**Task directions**
Please copy the passage of the fundraising article below from "When people hear" to "weeks — not months.", word for word.

**Text extract**
* * * * * * * * *
6 min read

How to Get Five Term Sheets in Three Weeks

Our Series A took three weeks and produced five term sheets — including one from Gradient Ventures, Google's AI fund. Our seed round took nine months and produced one. The difference wasn't luck. It was a process. Here's exactly how I did it.

March 1, 2018. I was about to board my plane back to Toronto after three weeks in the Bay Area when my phone rang.

"We want to present you a term sheet to lead your A round."

I tried to stay calm. I wasn't calm. I was ecstatic — because I had made myself a promise before leaving: I wasn't getting on that plane without a term sheet. We ended up with five, including one from Gradient Ventures, Google's AI fund. Three weeks, five term sheets.

When people hear that, they want to know how.

The honest answer: we did the exact opposite of what we did for our seed round.


First, some context on how bad the seed round was

Raising our seed was the hardest thing I'd done professionally. First time raising money. No professional network — I'd just moved to Canada from Israel. I read every blog post, talked to VCs and founders, and followed their advice.

I did everything wrong.

I took every meeting I could get. I didn't have our story nailed down. I ran no process. Nine months of fundraising. One term sheet.

When it was time for the A, I knew it had to be different. We were lucky to have great seed-stage investors, so I asked for their advice. Two questions: How long did it take your best portfolio companies to raise their A? And how did they do it? The answer: they ran a process, and when done well, it takes a few weeks — not months.

Here's that process.


Step 1: Don't talk to any VCs until you're ready

The biggest misconception in fundraising is that you need to spend months building relationships with investors before you go out to raise. That's what I believed during our seed round, and it's why it took nine months.

The reality: up to a Series C, VCs don't need more than three weeks to decide whether to invest. I know that's the opposite of what you've been told. Ask your own investors — they'll confirm it.

When VCs tell you they want to get to know you better before investing, there are two reasons. One, it's their job to meet companies. Two, it lets them collect more information and de-risk the decision — on your time.

Meeting investors before you're ready to raise is a mistake for two reasons. First, it's a massive time sink — not just the meetings but the follow-up questions, the follow-up meetings, the general orbit. Second, and more importantly: if you're not raising right now, your story isn't ready. And telling a half-baked story has three consequences, all bad:

It creates the wrong first impression. VCs find the holes in your narrative. When you come back with the polished version, they'll probably use those gaps to either not take a meeting or, worse, drag you into a long maybe.

Things change fast at the early stage. The story you tell before you're raising will probably look completely different from the story you tell when you are. You'll look unfocused.

VCs talk. A bad impression in one room travels to the next.


Step 2: Get your act together — really

No VC wants to spend an hour listening to a bad story. They want you to be one of the one to three companies they invest in that year. For that to happen, they need to be genuinely excited. That requires work — real work.
* * * * * * * * *
**Data**
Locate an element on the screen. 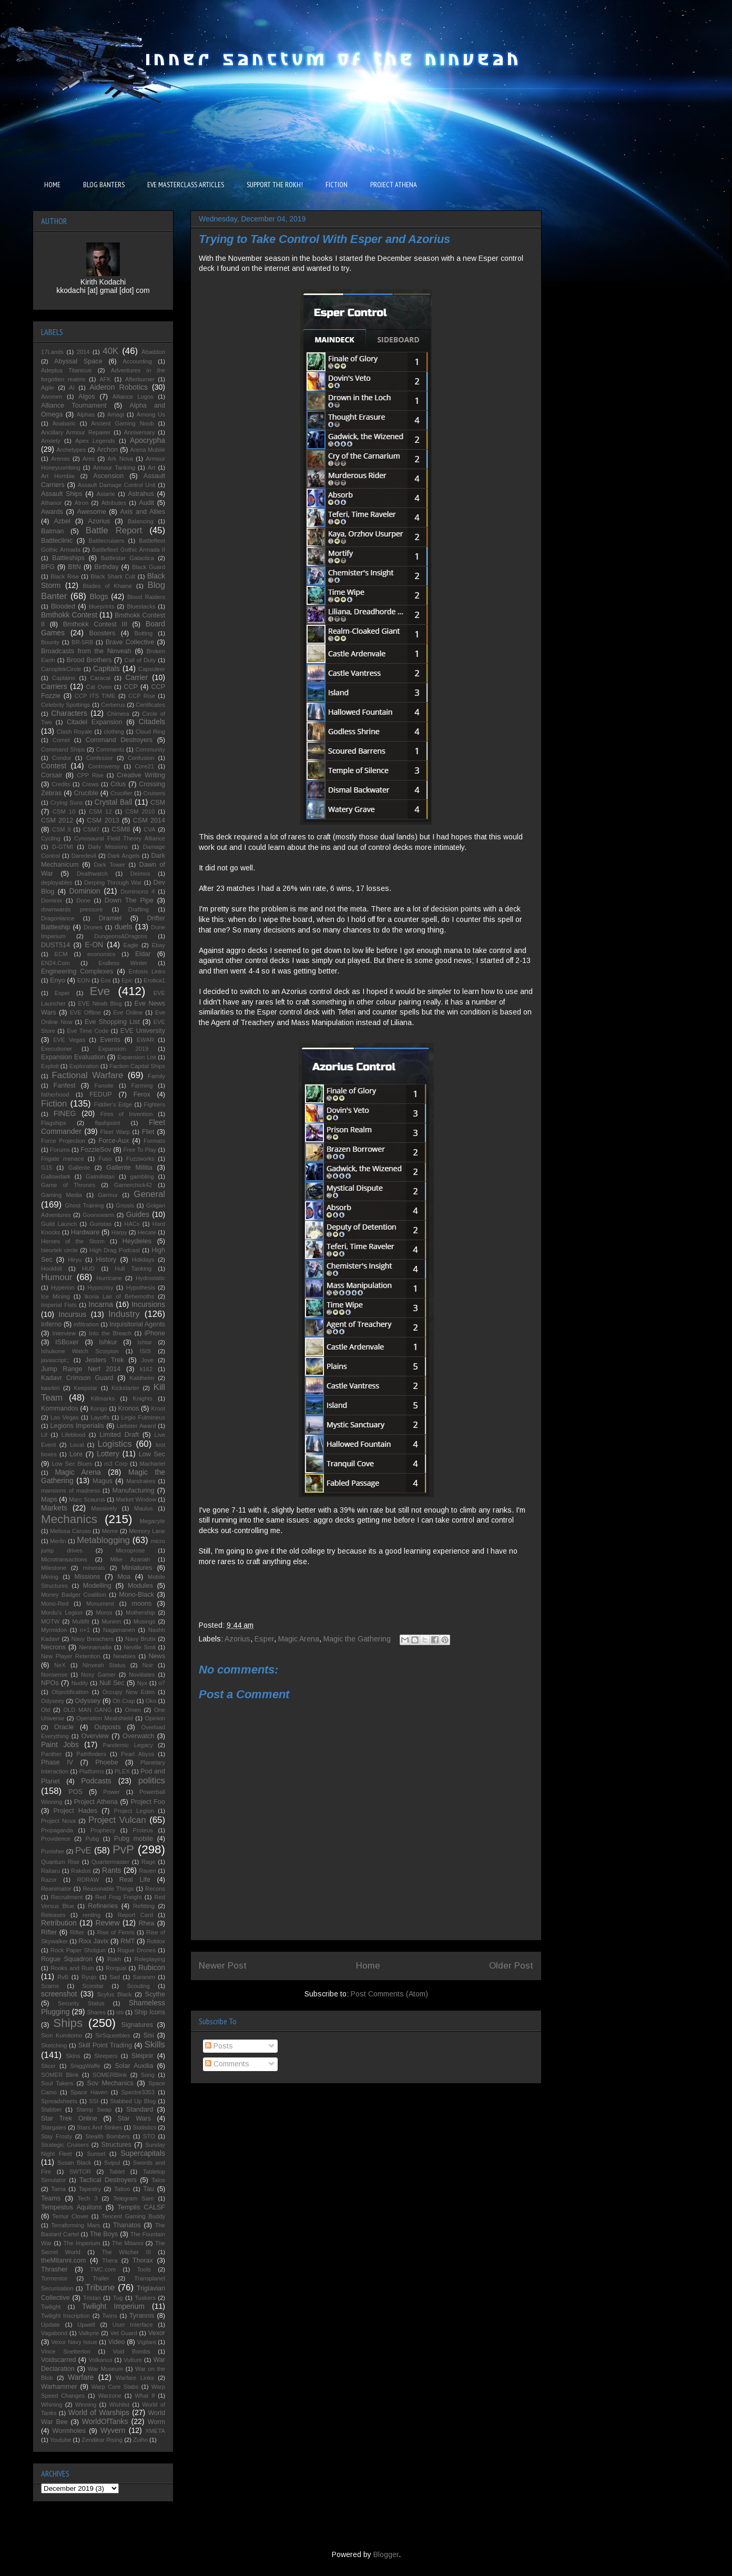  Archon is located at coordinates (107, 449). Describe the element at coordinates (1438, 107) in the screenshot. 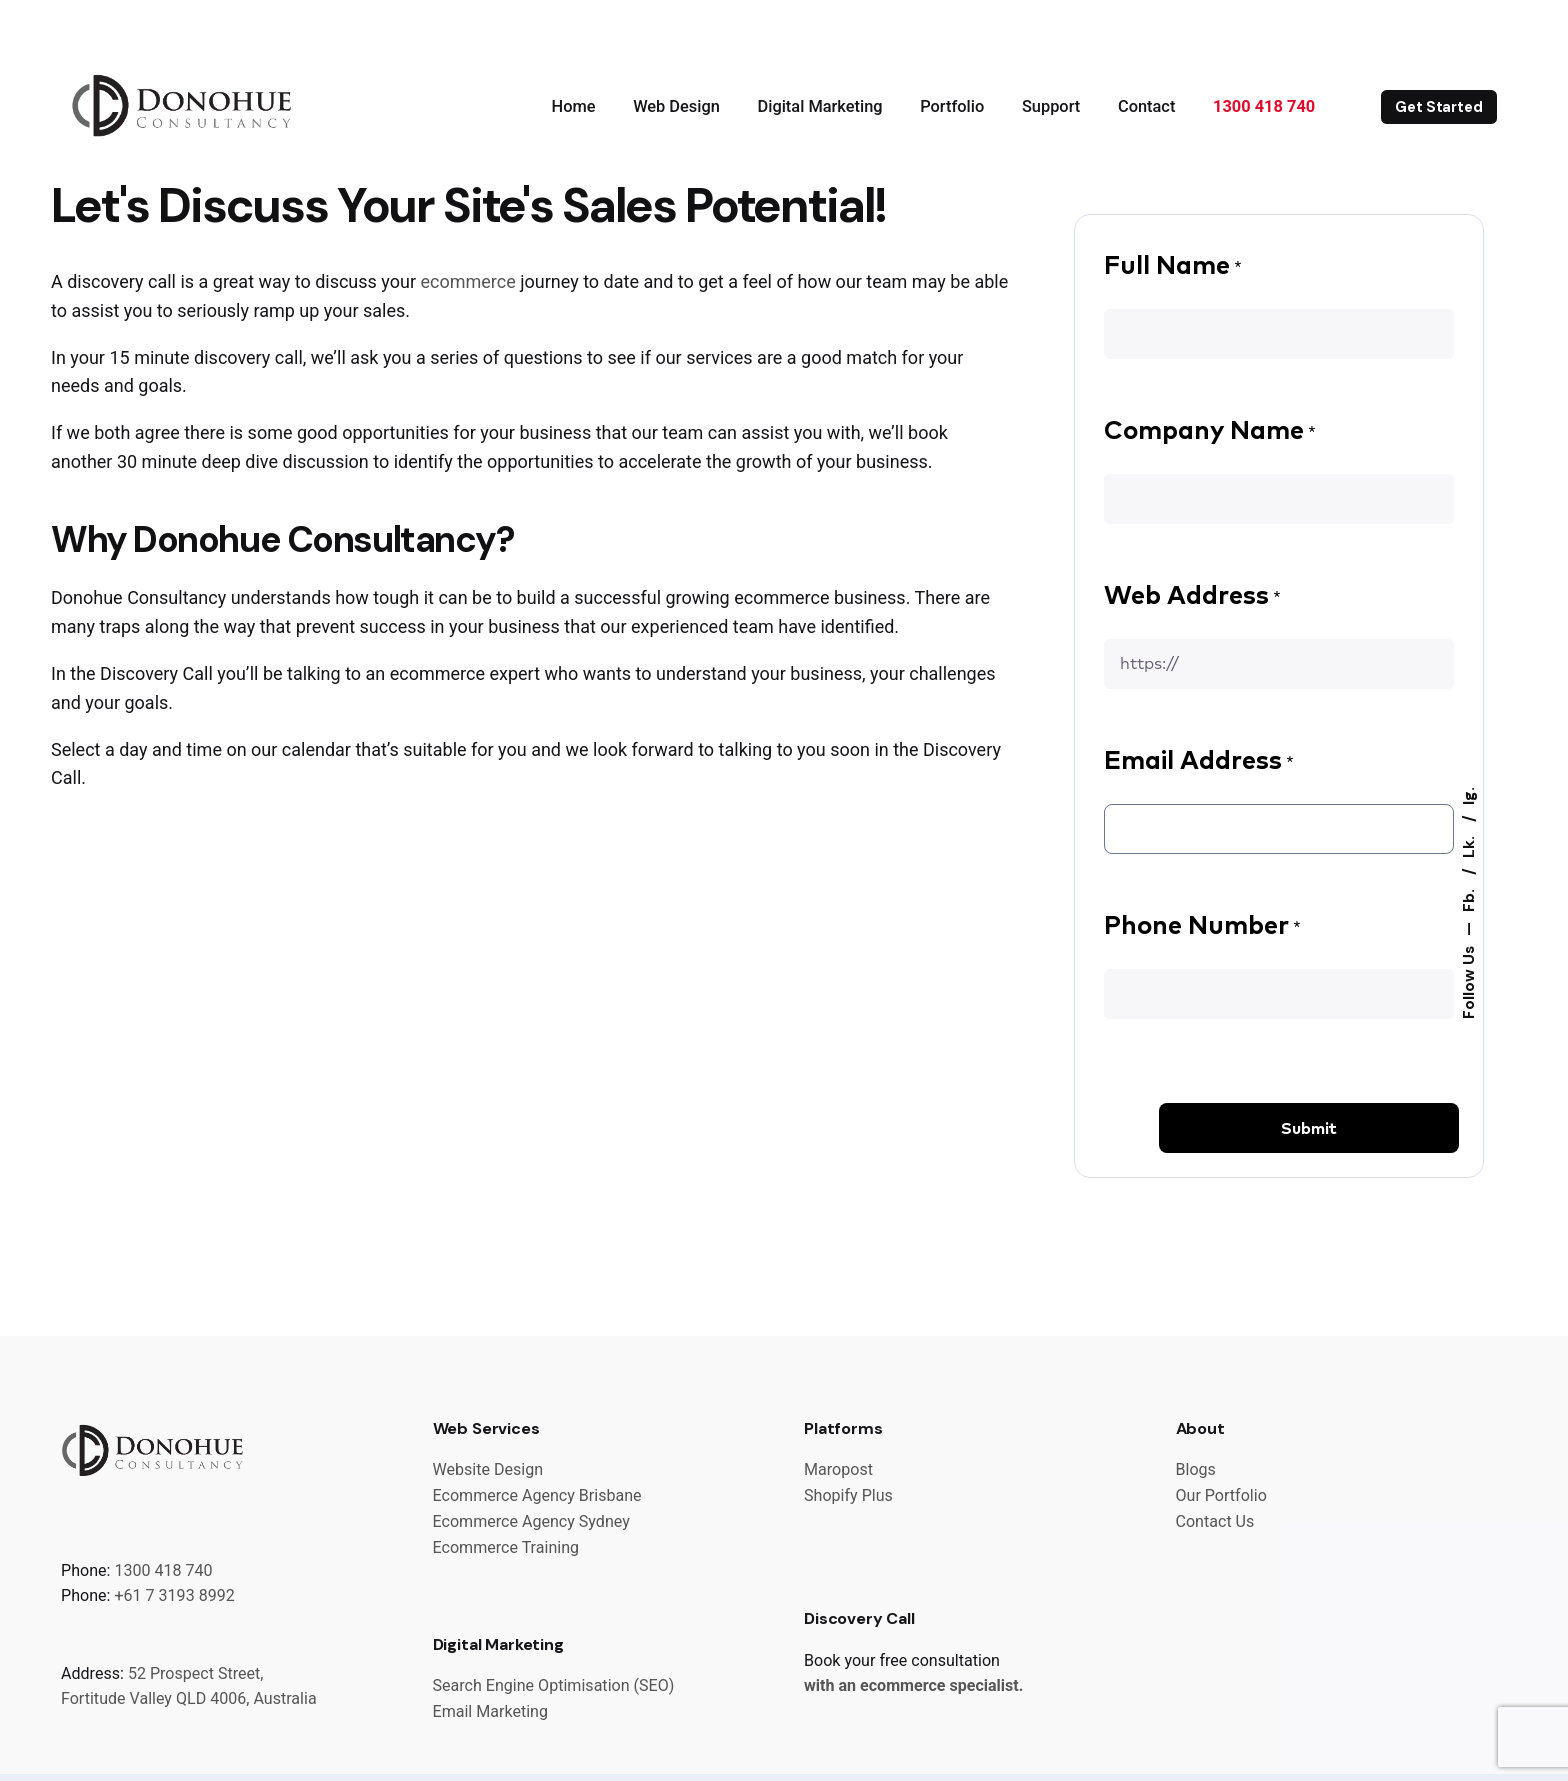

I see `Get Started` at that location.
* * * * * * * * *
**Reply to the task**
When people hear that, they want to know how.

The honest answer: we did the exact opposite of what we did for our seed round.


First, some context on how bad the seed round was

Raising our seed was the hardest thing I'd done professionally. First time raising money. No professional network — I'd just moved to Canada from Israel. I read every blog post, talked to VCs and founders, and followed their advice.

I did everything wrong.

I took every meeting I could get. I didn't have our story nailed down. I ran no process. Nine months of fundraising. One term sheet.

When it was time for the A, I knew it had to be different. We were lucky to have great seed-stage investors, so I asked for their advice. Two questions: How long did it take your best portfolio companies to raise their A? And how did they do it? The answer: they ran a process, and when done well, it takes a few weeks — not months.